Congolese rebels are plundering the country’s natural resources to finance guns and materiel, but the EU remains powerless to compel companies to disclose whether they are buying vital minerals supplied by armed groups in Congo and other conflict states. The EU has no law to compel corporations to disclose the sources of raw materials bought in Congo to ensure that armed groups were not part of the supply chain- “It’s absolutely essential that the European Union take steps to issue a regulation that requires companies, not just from Congo but from any high-risk and conflict-affected area, to do due diligence along their supply chains,” said Sophia Pickles, a campaigner at the Global Witness, a London anti-corruption and human rights organisation.
Analysts say thefts and smuggling have grown since M23 guerrillas began an offensive 10 months ago in North Kivu and other eastern mining regions that hold abundant reserves of industrial raw materials.

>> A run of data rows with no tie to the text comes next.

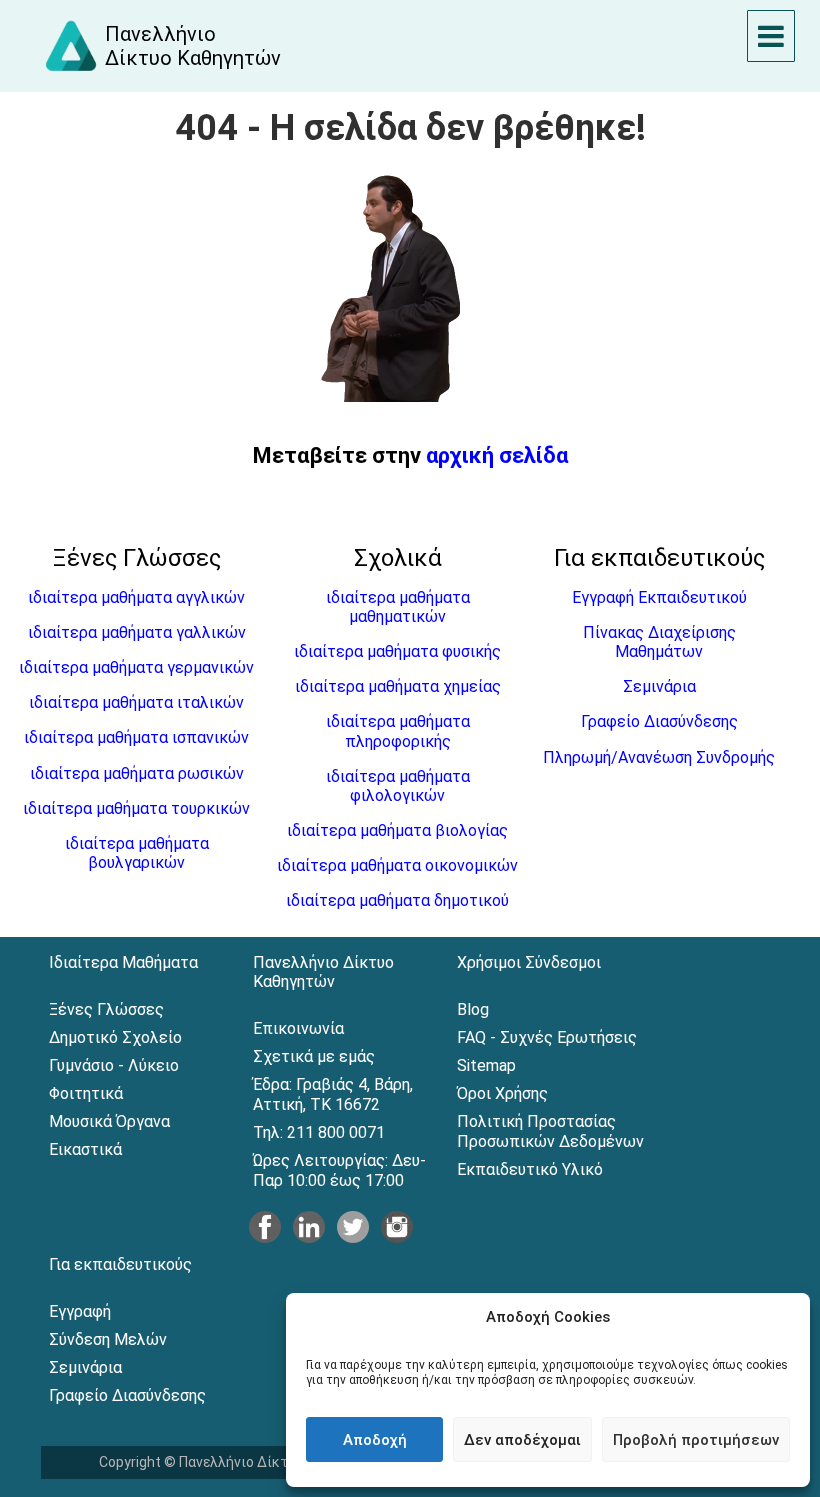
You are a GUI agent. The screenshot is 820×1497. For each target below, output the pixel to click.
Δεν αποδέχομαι (522, 1440)
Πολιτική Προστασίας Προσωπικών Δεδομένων (550, 1131)
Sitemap (486, 1065)
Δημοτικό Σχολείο (115, 1037)
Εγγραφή (80, 1311)
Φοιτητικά (86, 1093)
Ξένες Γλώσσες (106, 1009)
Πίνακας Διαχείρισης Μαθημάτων (659, 642)
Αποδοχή (375, 1440)
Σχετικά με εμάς (314, 1056)
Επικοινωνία (298, 1028)
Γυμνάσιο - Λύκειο (114, 1065)
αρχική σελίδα (497, 455)
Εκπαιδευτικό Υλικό (530, 1169)
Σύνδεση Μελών (108, 1339)
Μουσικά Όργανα (109, 1121)
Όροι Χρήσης (502, 1093)
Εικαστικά (85, 1149)
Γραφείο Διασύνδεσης (659, 721)
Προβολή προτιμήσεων (696, 1440)
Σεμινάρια (659, 686)
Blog (473, 1009)
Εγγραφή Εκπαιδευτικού (659, 597)
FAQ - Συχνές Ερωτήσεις (547, 1037)
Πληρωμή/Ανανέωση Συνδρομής (659, 757)
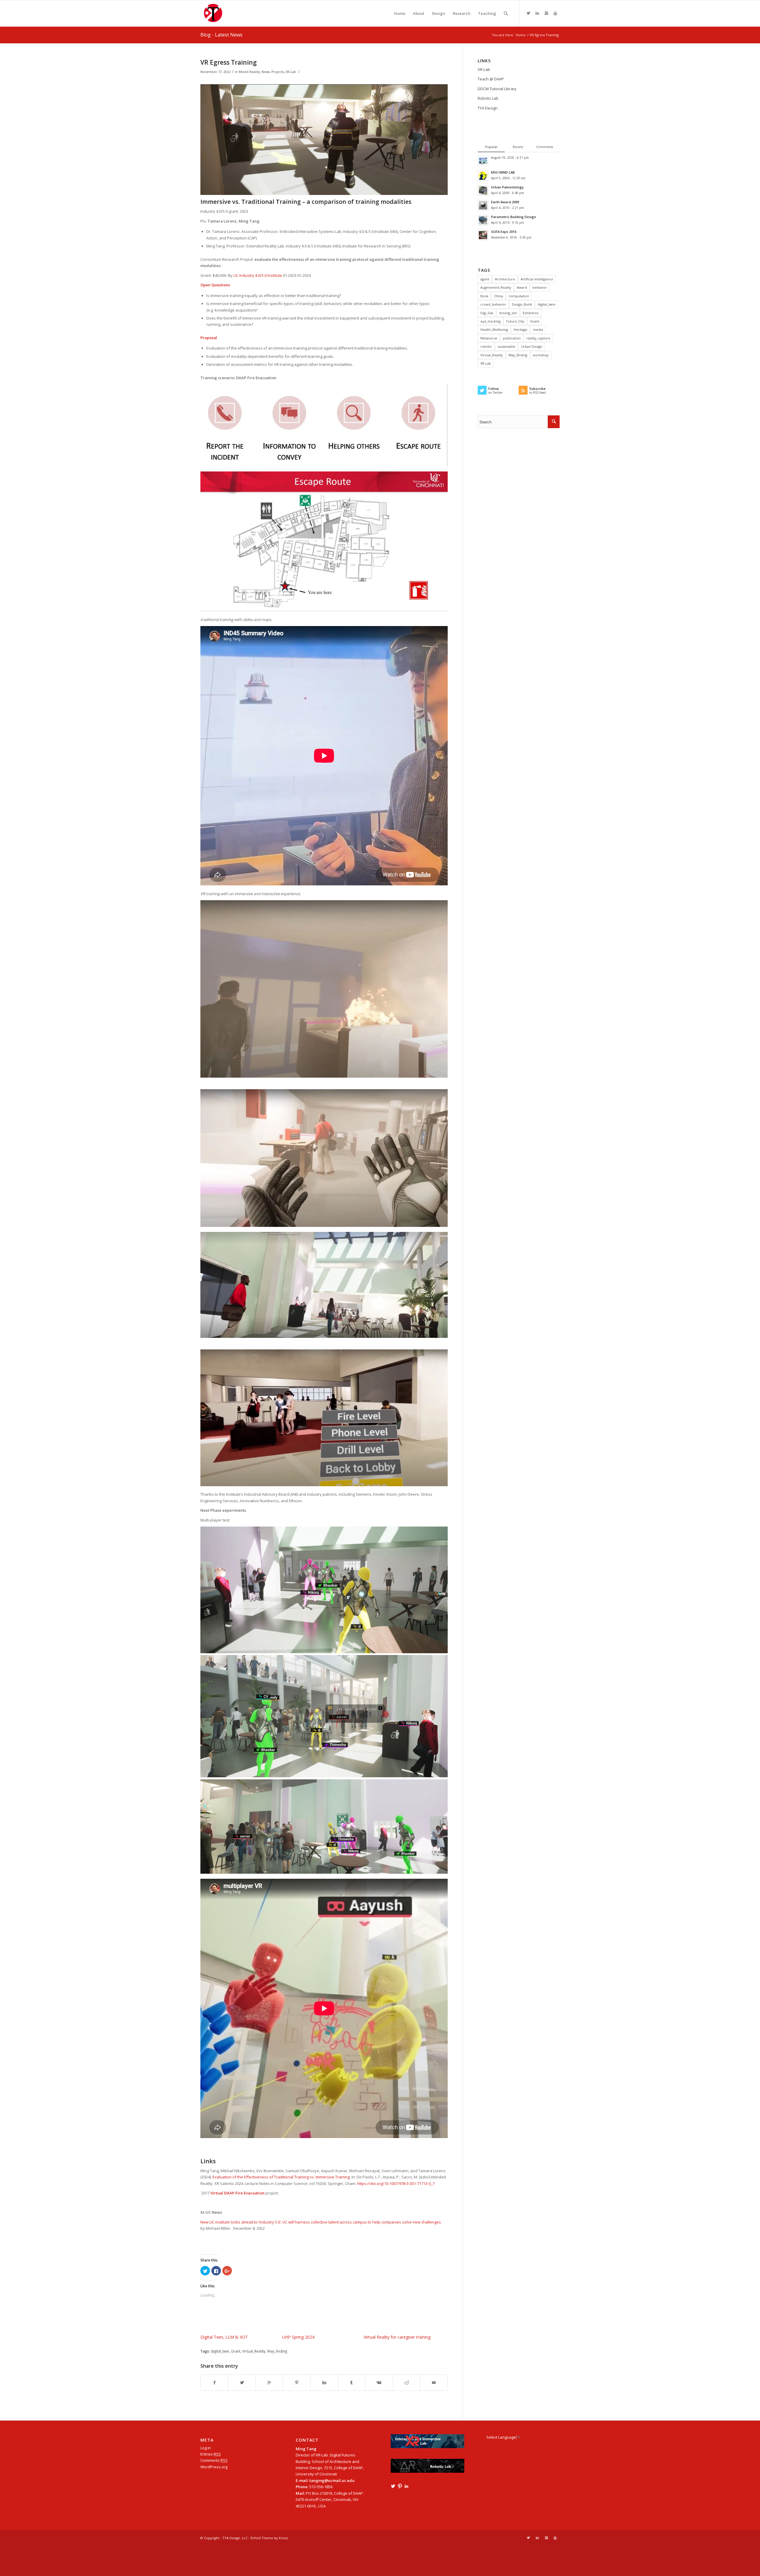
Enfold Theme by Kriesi (269, 2538)
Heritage (520, 329)
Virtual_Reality (253, 2351)
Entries (210, 2454)
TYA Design (488, 108)
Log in (205, 2447)
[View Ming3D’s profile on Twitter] (393, 2486)
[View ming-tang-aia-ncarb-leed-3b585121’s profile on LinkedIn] (406, 2486)
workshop (541, 355)
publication (512, 338)
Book (484, 296)
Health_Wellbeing (494, 329)
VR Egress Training (228, 62)
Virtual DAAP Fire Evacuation (237, 2193)
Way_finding (277, 2351)
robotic (486, 346)
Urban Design (531, 346)
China (498, 296)
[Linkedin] (537, 13)
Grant (235, 2351)
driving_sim (508, 313)
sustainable (506, 346)
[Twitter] (528, 13)
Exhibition (531, 313)
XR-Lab (291, 72)
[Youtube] (555, 13)
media (538, 329)
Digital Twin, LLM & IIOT (224, 2337)
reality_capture (538, 338)
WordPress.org (213, 2466)
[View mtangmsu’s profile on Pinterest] (400, 2486)
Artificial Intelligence (537, 279)
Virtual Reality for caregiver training (397, 2337)
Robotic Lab (488, 98)
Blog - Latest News (221, 34)
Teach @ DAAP (491, 79)
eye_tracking (490, 321)
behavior (540, 287)
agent (484, 279)
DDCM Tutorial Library (497, 88)
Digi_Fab (486, 313)
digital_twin (220, 2351)
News (266, 72)
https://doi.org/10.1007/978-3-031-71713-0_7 (396, 2183)
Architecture (505, 279)
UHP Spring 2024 (298, 2337)
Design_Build (522, 304)
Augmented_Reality (495, 287)
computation (519, 296)
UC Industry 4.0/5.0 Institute (257, 275)
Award (522, 287)
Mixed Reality (249, 72)
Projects (277, 72)
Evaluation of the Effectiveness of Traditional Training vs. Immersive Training (281, 2177)
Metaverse (488, 338)
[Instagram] (546, 13)
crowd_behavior (493, 304)
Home (520, 35)
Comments (214, 2460)
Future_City (515, 321)
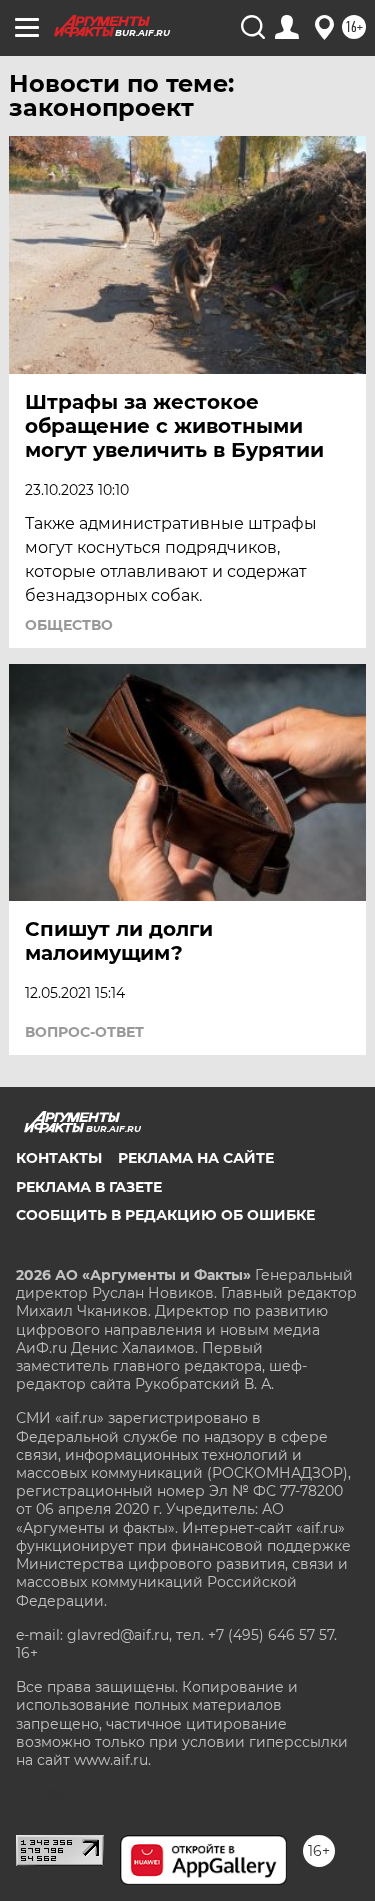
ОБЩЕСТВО (69, 625)
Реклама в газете (89, 1187)
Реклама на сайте (196, 1158)
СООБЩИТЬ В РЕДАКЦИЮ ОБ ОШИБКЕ (165, 1215)
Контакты (59, 1158)
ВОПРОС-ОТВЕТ (84, 1032)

The well-armed M23 was formed by Congolese army defectors.
Consequently, Global Witness has urged the EU to adopt into law the voluntary conflict minerals guidelines drafted by corporations for the Organisation for Economic Co-operation and Development.
The EU has promised more than €584 million in development assistance to the country over the past five years and plans another €54 million in humanitarian aid this year. In January, Development Commissioner Andris Piebalgs signed a Peace and Security Framework for the Democratic Republic of Congo and neighbouring states aimed at stabilising the fragile country.
Despite its entrenched poverty and conflict, eastern Congo has abundant reserves of industrial minerals, including niobium, tantalum, tin and gold. Tantalum is a relatively rare metal that is used in electronic and computer equipment, while niobium alloys are used in jet engine production, jewellery and pipelines. There are also important diamond deposits. “The future of the world is going to be played in that region,” Jean-Paul Matuk Munan, who heads a Congolese organisation that campaigns against the small arms trade, said, adding that Congo’s resource reserves make it an important counterbalance to China for supplies of raw materials used in mobile phones, computers, jet engines and other manufactured goods.